Not that far upthread, @Micah Sweet asked why this thread continues. Your post is one part of the reason - there are poster who keep mis-describing other's play.
So you don't think that the player hoped the runes would say what he was rolling for?
 

There is no 'setting' in AW, it's a purely Zero Myth game, beyond identifying a genre (post apocalypse).
But there is a fictional environment in which the characters - PC and NPCs alike - inhabit, even if it's a undefined post-apocalyptic wasteland. That's a setting. Whether it has an elaborate, predefined history and geography like Forgotten Realms; a lightly sketched out one like BitD; is created collaboratively prior to/during play as in Microscope; or is simply implied doesn't matter - it's still a setting. This reads to me like you have an overly narrow view of what you consider a setting.
Overall I would not describe the milieu as a setting that can be owned.

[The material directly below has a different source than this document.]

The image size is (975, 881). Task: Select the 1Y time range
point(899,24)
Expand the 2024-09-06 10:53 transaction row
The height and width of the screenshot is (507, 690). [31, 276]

Okay, but I never said anything about it being owned? I said the setting was the purview (i.e. responsibility) of the GM. And Harper said "the MC is in charge of the world: the environment, the NPCs, the weather, the psychic maelstrom", which sounds an awful lot like my assertion. And I'm not seeing a meaningful distinction between that and what you've said here:
Going forward the MC does own the threat map and NPCs, and may establish custom moves, possibly describe work that the PCs can find, etc.
 


Well, I think that the sorts of goals and how they relate to the setting matters.
I'm not sure anyone disagrees with this in principle. I certainly don't.
BitD has a setting, but the entire focus is on the life of the PCs and crew within that milieu.
Yes, and this is precisely what I aim for with my V:TM sandbox - a focus on the unlife of the PCs (and their goals/ambitions) within the context of a vampire society.
I think Egri's description is good, it's discussed here: Revisiting GNS – lumpley games
I will come back to this once I've formalised my thoughts, because I have a few on initial reading.